URL : http://www.projetsdepaysage.fr/fr/la_rencontre_du_paysage

  1. Traduit et cité par François Cheng dans Shitao 1642-1707. La Saveur du monde, Paris, Phébus, Paris, 1998, p. 46.
  2. Huang Shan : la montagne jaune située dans le massif montagneux de l'Anhui méridional, province de l'Est de la Chine.
  3. Omei Shan ou Emei Shan, montagne située dans le Sichuan à l'Ouest de la Chine, aux portes du Tibet.
  4. Comme toujours fidèle à l'intransigeance que Maldiney maintient à l'égard de sa propre pensée, il donne à de nombreuses reprises des formulations différentes de ce constat dont celle-ci : « Le Réel c'est ce qu'on attendait pas - et qui toujours pourtant est toujours déjà là. », Regard Parole Espace, ibid., p. 152.
  5. Straus, E., Le Sens des sens (Vom Sinn der Sinne), traduit de l'allemand par G. Thinès et J.-P. Legrand, Grenoble, Éditions Jérôme Million, 1989.
  6. Straus, E., Vom Sinn der Sinne, p. 336, traduit et cité par H. Maldiney dans Regard Parole Espace, Lausanne, L'Âge d'homme, 1973, p. 143.
  7. À propos de ce passage, Maldiney écrit : « ... il faut se défaire d'une illusion théorique, de l'illusion théorique qui consiste à croire que toute l'expérience humaine est structurée par la polarité sujet-objet. La relation d'un sujet qui s'objecte le monde, et qui se distingue par là même de ce monde, n'est pas niable. Mais il s'agit là d'une situation seconde par rapport à la situation première qu'est la situation sensible. La relation Moi-Monde dans le sentir n'est pas réductible au rapport Sujet-Objet. », ibid., p.164.
  8. Heidegger, M., « La spatialité de l'être-au-monde », Être et Temps, traduit de l'allemand par E. Martineau, édition numérique hors commerce, 1985, § 23.
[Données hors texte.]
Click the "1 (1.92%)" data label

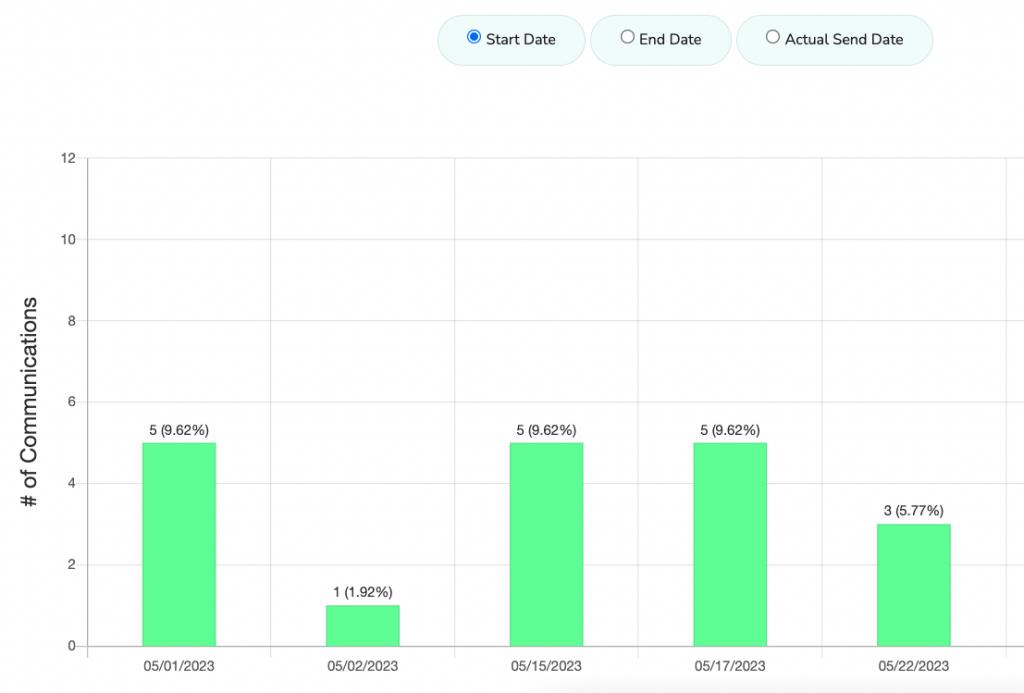click(362, 592)
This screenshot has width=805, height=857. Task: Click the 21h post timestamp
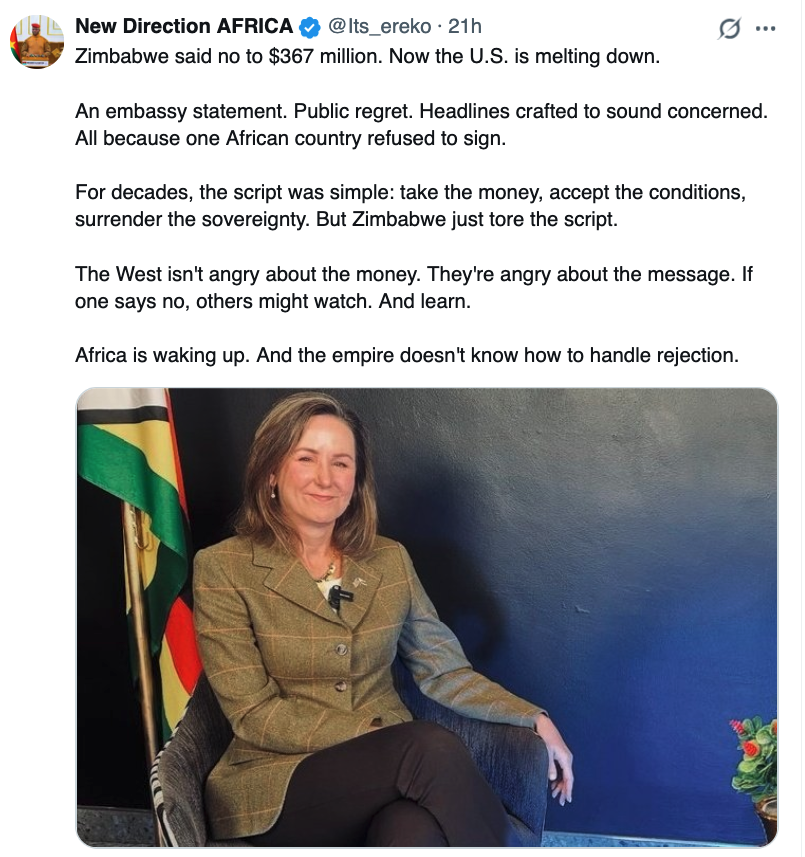pyautogui.click(x=465, y=27)
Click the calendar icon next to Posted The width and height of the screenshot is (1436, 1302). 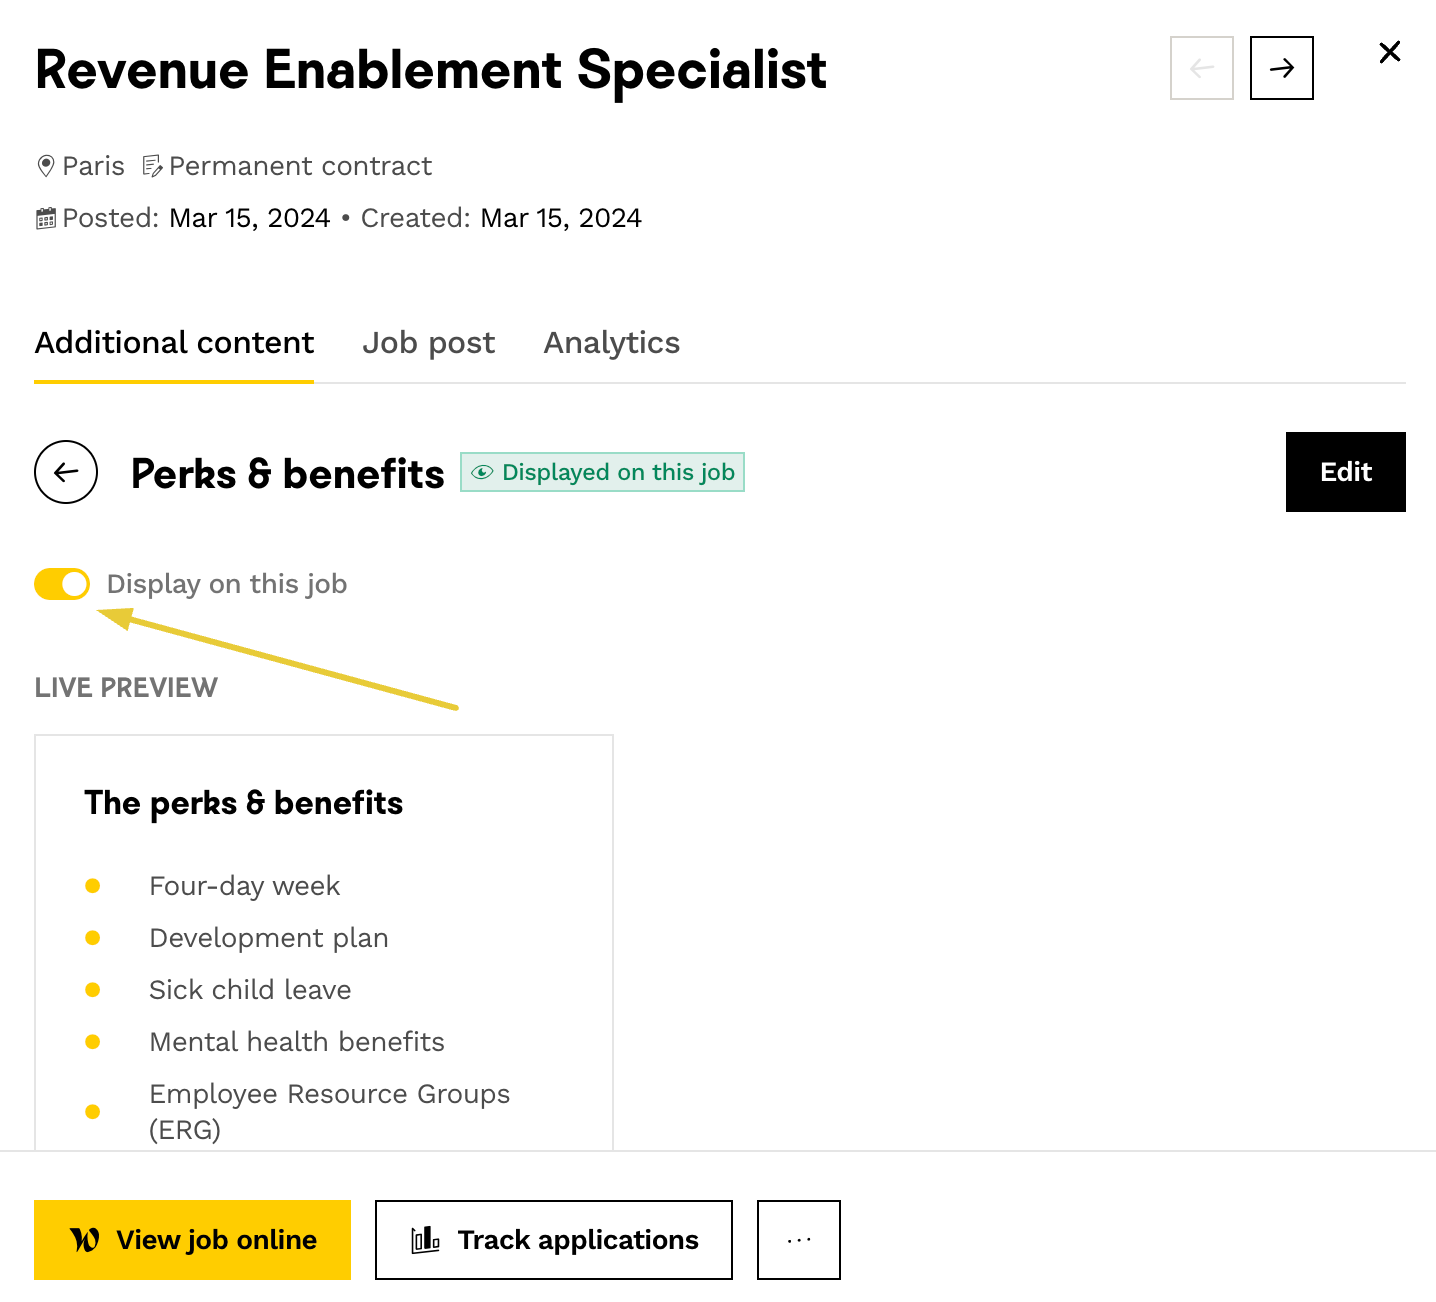click(x=46, y=219)
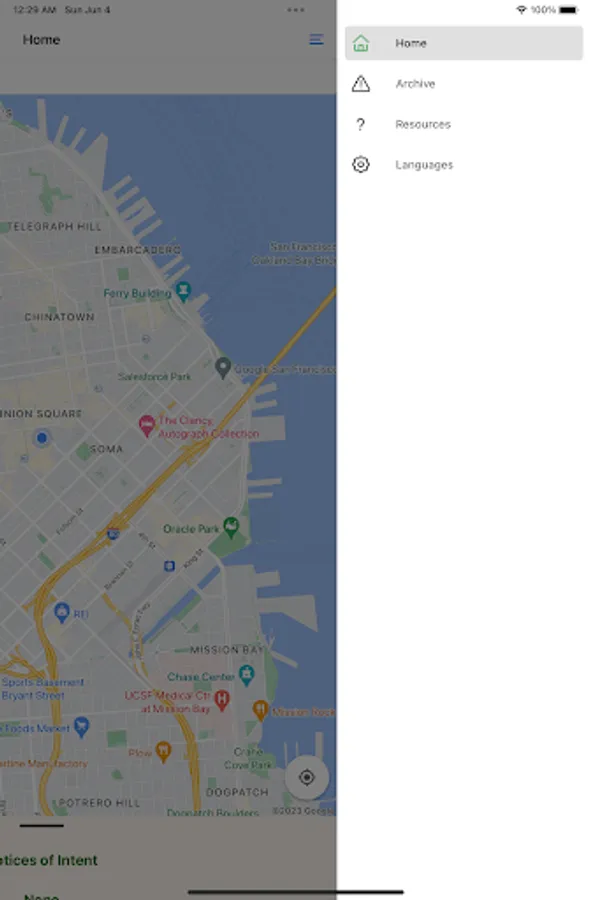
Task: Open the Languages menu item
Action: click(x=464, y=165)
  9. Dhaulagiri, sommet des monts Annapurna à l'Ouest du Népal.
  10. Créer son jardin pour le particulier japonais signifie y révéler l'intimité des moments à l'origine de sa propre présence. Inviter une autre personne dans son jardin implique de partager avec elle ces instants premiers de son ex-istence personnelle, ce que l'on appelle les existentiaux à partir desquels on devient soi-même. Il s'agit donc d'une invite peu commune et fortement significative.
  11. Parmi les innombrables jardins du Japon, le visiteur pressé trouvera à Kyoto les paradigmes des deux formes évoquées dans cet article en se rendant à la villa impériale Katsura (Katsura Rikyu) et la villa impériale Shugaku-in.
  12. De même que ethos en grec qui ne veut pas seulement dire manière d'être mais séjour, d'où la filiation entre l'esthétique et l'éthique.
  13. L'occasion d'une journée de soleil après plusieurs jours de neige a mérité un long et pénible déplacement pour se rendre de Nagoya au temple Onodera, dans la préfecture de Mie, dont le jardin est d'habitude prisé pour ses pivoines, mais qui cette fois était recherché pour le paysage exceptionnel qu'il offre sous la neige illuminée par le soleil. Quoi que magnifié par la blancheur éclatante de la neige ensoleillée, il était frappant de constater le recueillement de ma jeune guide japonaise sans doute plus en prise avec l'étonnement de sa propre présence dans ce paysage qu'avec ma fébrilité reconnaissante à son égard pour m'avoir convaincu de subir ce long transport en vue d'une excursion pour moi uniquement touristique. Sans doute serais-je resté dans cette extériorité jubilatoire sans son calme qui a fait renvoi à mon appréciation objective et ouvert la porte à une soudaine extase esthétique, enfin partagée avec elle.
  14. Cette correspondance entre humeur personnelle et atmosphère du milieu est précisément étudiée par Heidegger dans Être et temps sous le terme de Stimmung, diversement traduit par ambiance, tonalité affective, etc., le verbe stimmen signifiant en allemand « accorder », par exemple les cordes d'un instrument. En japonais, la parenté entre les deux dimensions se trouve dans le caractère commun employé signifiant l'énergie ou le souffle vital (ki), présent dans kibun, littéralement ma part du ki : l'humeur, la disposition personnelle, et fun'iki : l'atmosphère ambiante.
  15. Toujours à Kyoto, deux jardins zen sont particulièrement remarquables et susceptibles de faire éprouver une rencontre de paysage présentée là dans sa forme la plus épurée : le Ryoan-ji et le Ginkaku-ji (temple du Pavillon d'argent situé à l'est de la ville à ne pas confondre avec le Kinkaku-ji, temple du Pavillon d'or situé lui à l'ouest de la ville).